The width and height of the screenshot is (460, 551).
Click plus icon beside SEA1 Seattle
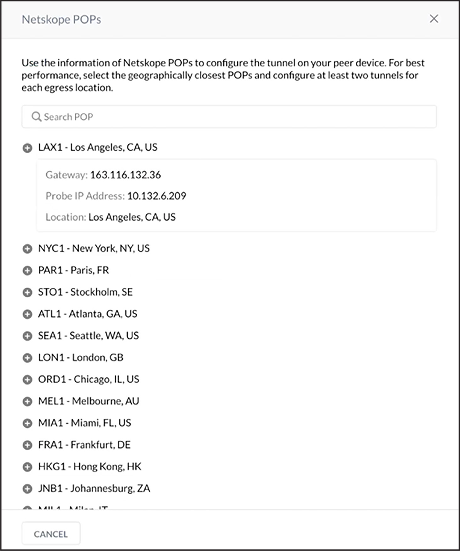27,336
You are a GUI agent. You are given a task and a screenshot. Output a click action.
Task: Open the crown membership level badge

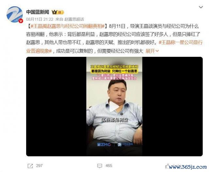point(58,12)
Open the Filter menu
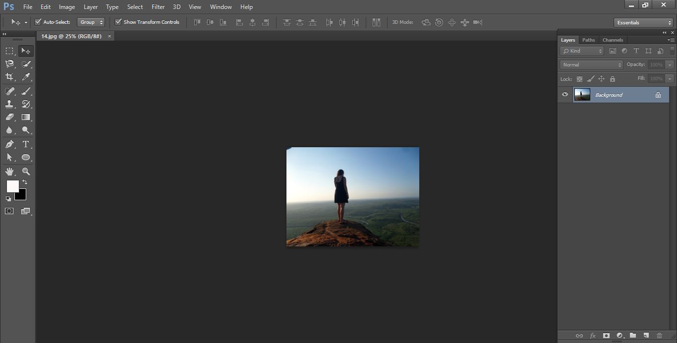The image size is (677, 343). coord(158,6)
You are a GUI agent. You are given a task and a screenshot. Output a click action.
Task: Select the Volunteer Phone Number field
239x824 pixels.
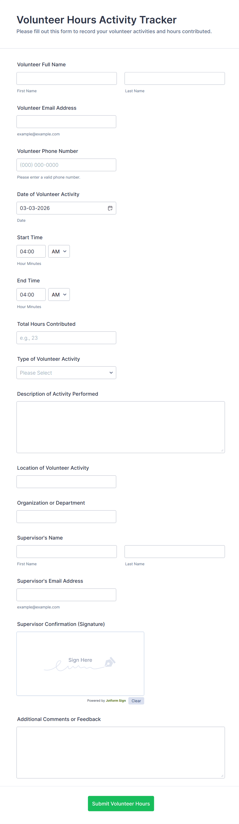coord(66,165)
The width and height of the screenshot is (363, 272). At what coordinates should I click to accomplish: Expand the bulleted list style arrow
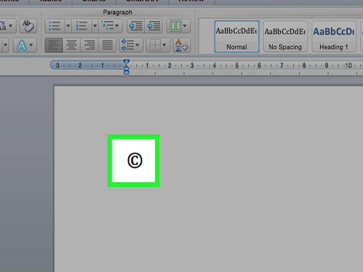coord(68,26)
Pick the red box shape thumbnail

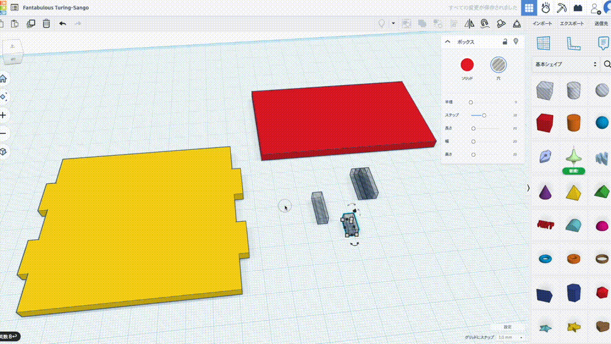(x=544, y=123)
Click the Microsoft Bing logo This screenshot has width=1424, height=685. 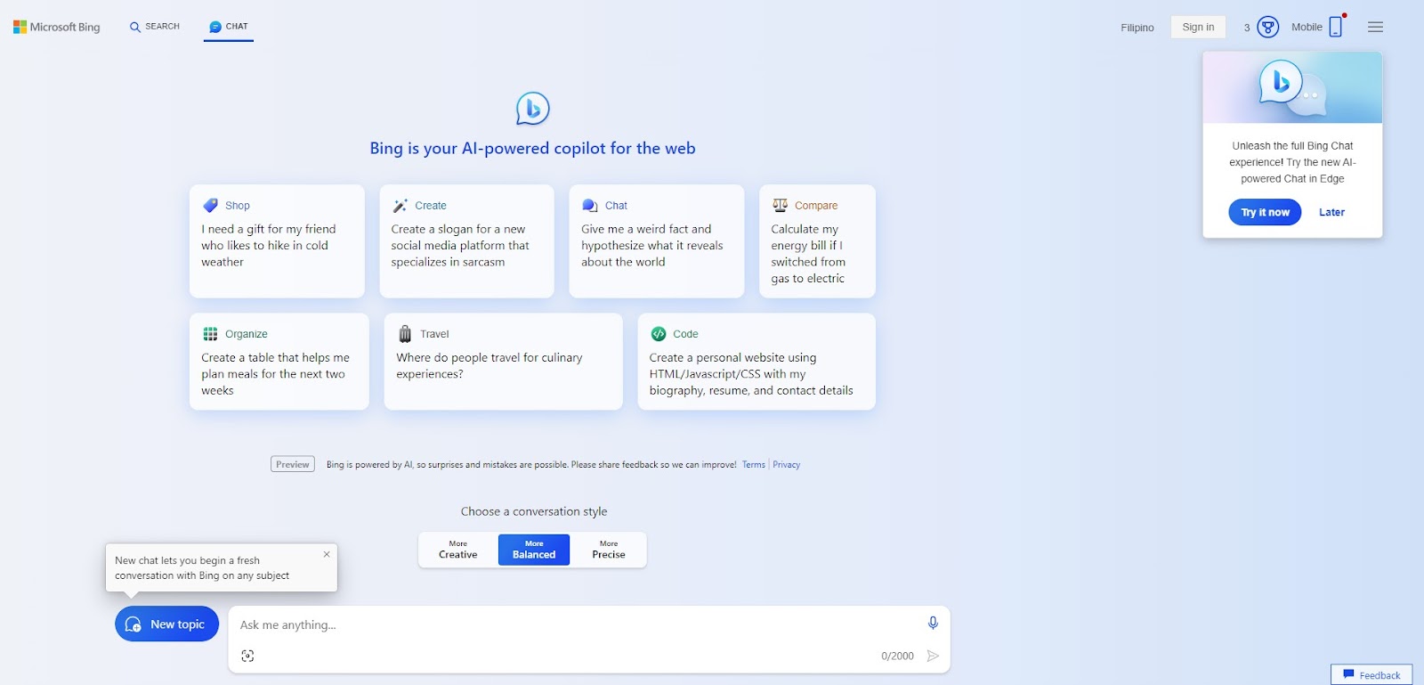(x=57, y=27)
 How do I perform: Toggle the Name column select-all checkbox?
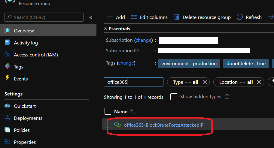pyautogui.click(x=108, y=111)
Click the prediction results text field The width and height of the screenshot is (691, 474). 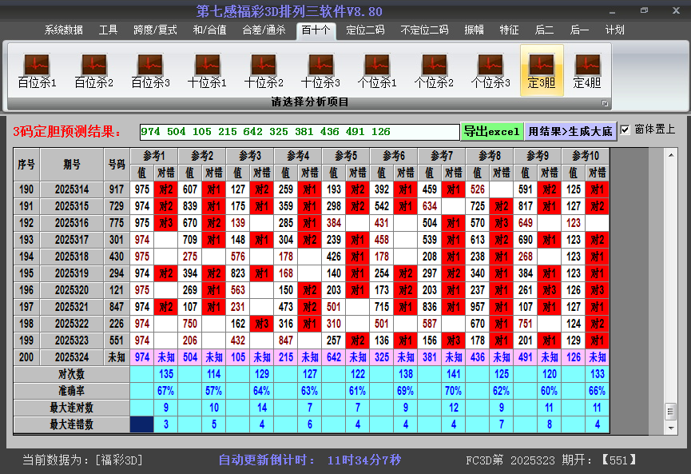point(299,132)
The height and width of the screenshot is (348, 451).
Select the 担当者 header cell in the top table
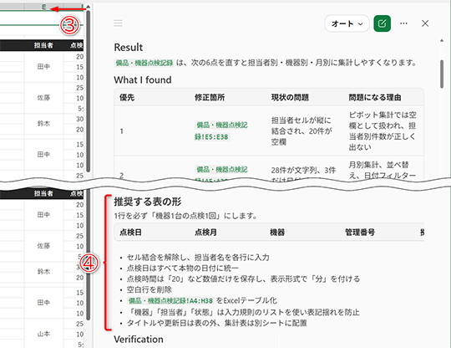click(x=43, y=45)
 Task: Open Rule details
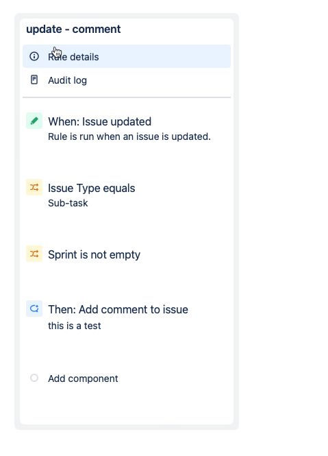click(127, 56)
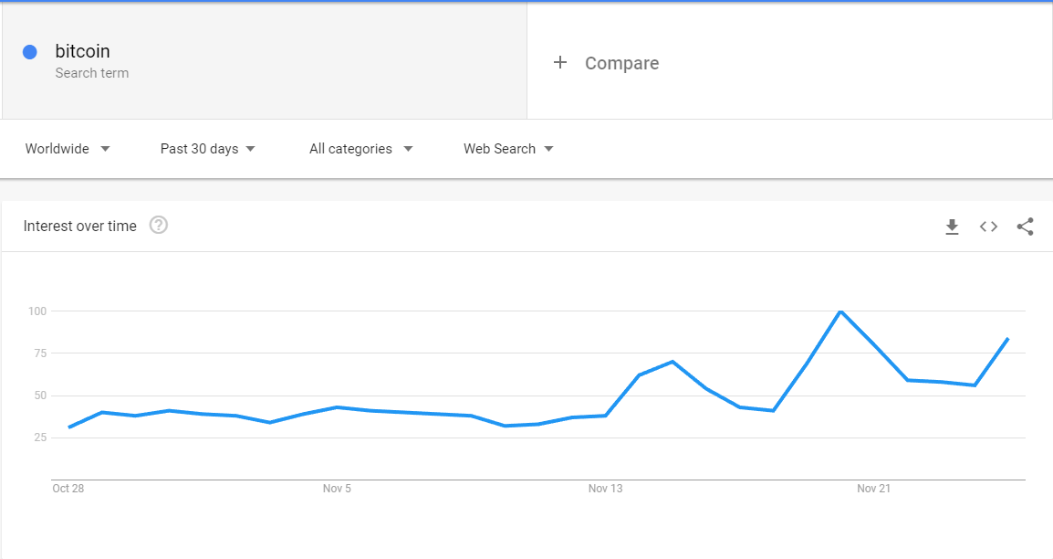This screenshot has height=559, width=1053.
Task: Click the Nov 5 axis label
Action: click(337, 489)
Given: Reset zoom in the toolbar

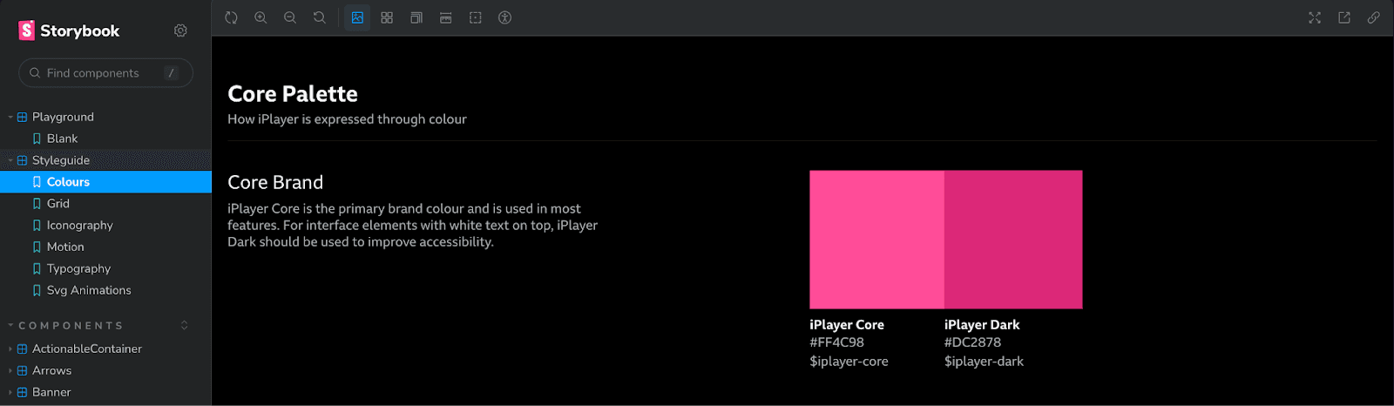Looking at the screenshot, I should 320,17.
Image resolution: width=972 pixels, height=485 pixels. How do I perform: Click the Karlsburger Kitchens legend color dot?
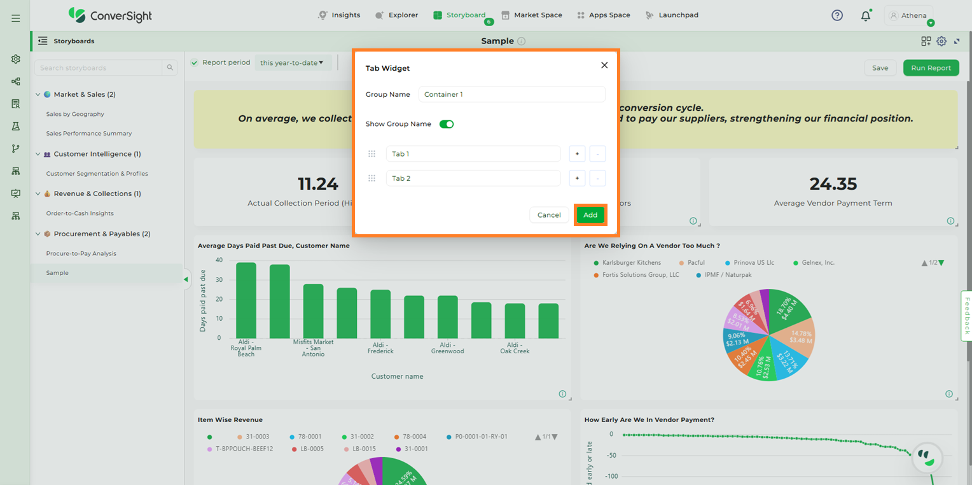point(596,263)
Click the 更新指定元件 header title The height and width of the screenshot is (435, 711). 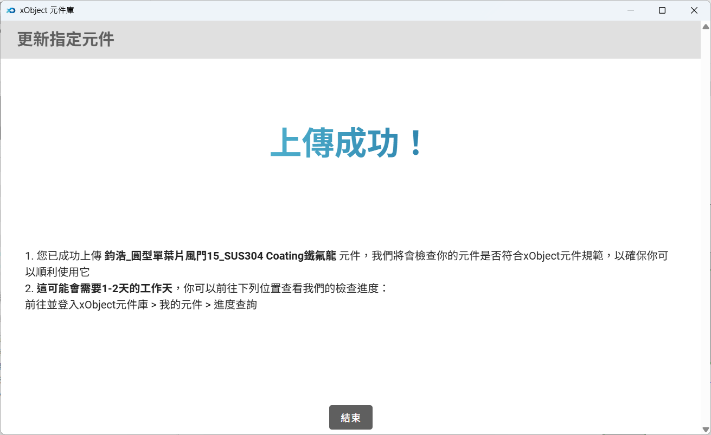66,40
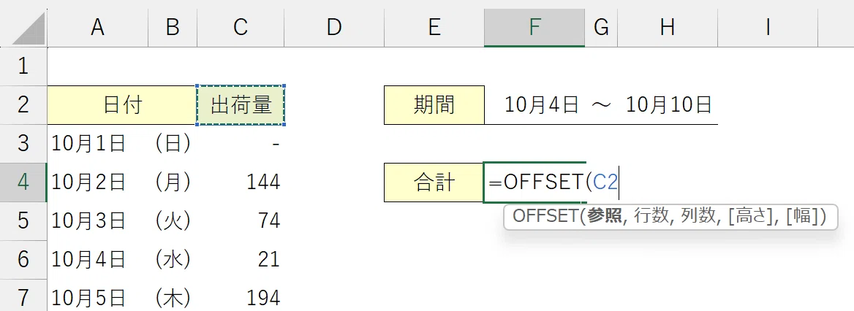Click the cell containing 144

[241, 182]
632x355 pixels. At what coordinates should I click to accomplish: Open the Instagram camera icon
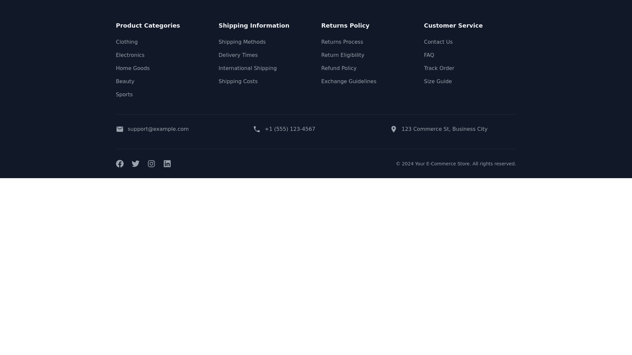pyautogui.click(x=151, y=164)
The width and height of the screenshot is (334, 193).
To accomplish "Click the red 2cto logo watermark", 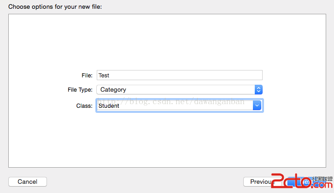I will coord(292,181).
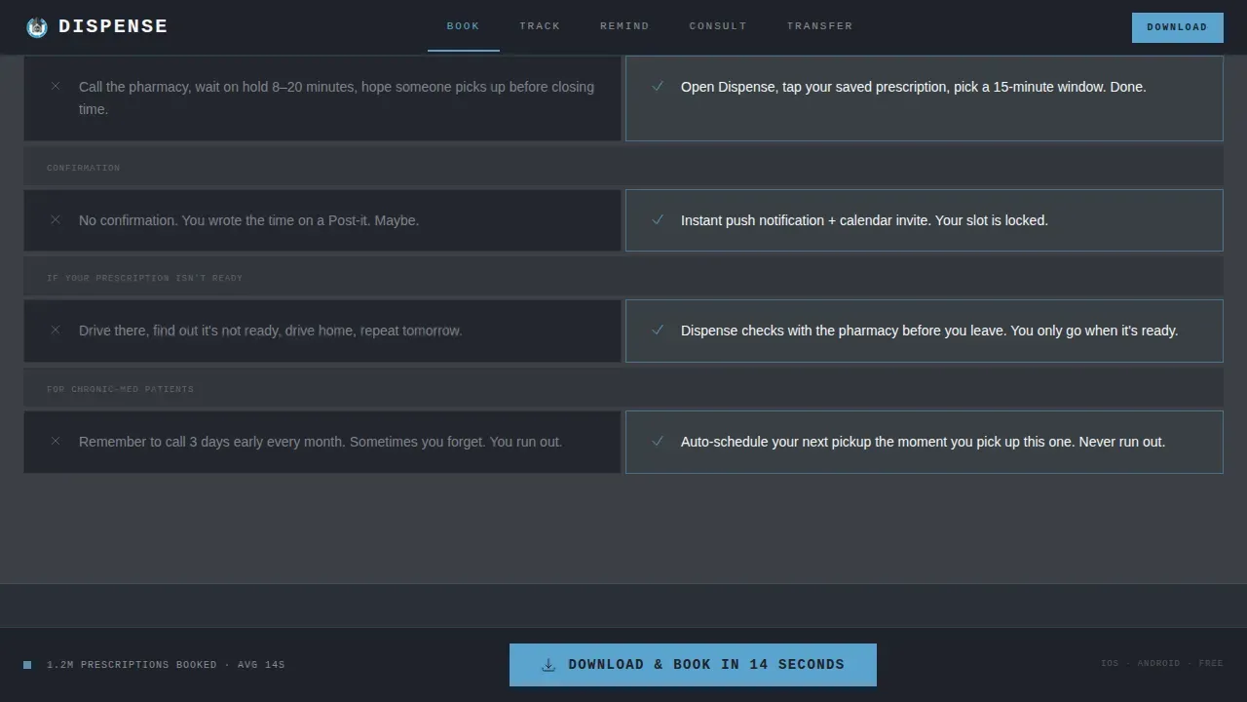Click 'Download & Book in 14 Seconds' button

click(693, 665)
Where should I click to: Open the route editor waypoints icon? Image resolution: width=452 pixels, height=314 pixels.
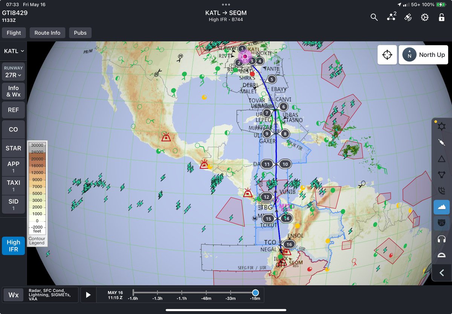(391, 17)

......

- 課題 -
資料の冒頭から「(x=544, y=123)」を含む行まで、その行も含めて一字一句変えずに抜き出してください。画像は回答に含めないでください。

- 解答 -
The width and height of the screenshot is (460, 551).
Click plus icon beside SEA1 Seattle
27,336
You are a GUI agent. You are given a task and a screenshot. Output a click action.
Task: Open the crown membership level badge

point(58,12)
Open the Filter menu
The image size is (677, 343). coord(158,6)
You are a GUI agent. You are given a task and a screenshot. Output a click action.
Task: Select the Volunteer Phone Number field
239x824 pixels.
coord(66,165)
The width and height of the screenshot is (363, 272). At what coordinates should I click to accomplish: Expand the bulleted list style arrow
coord(68,26)
Pick the red box shape thumbnail

(x=544, y=123)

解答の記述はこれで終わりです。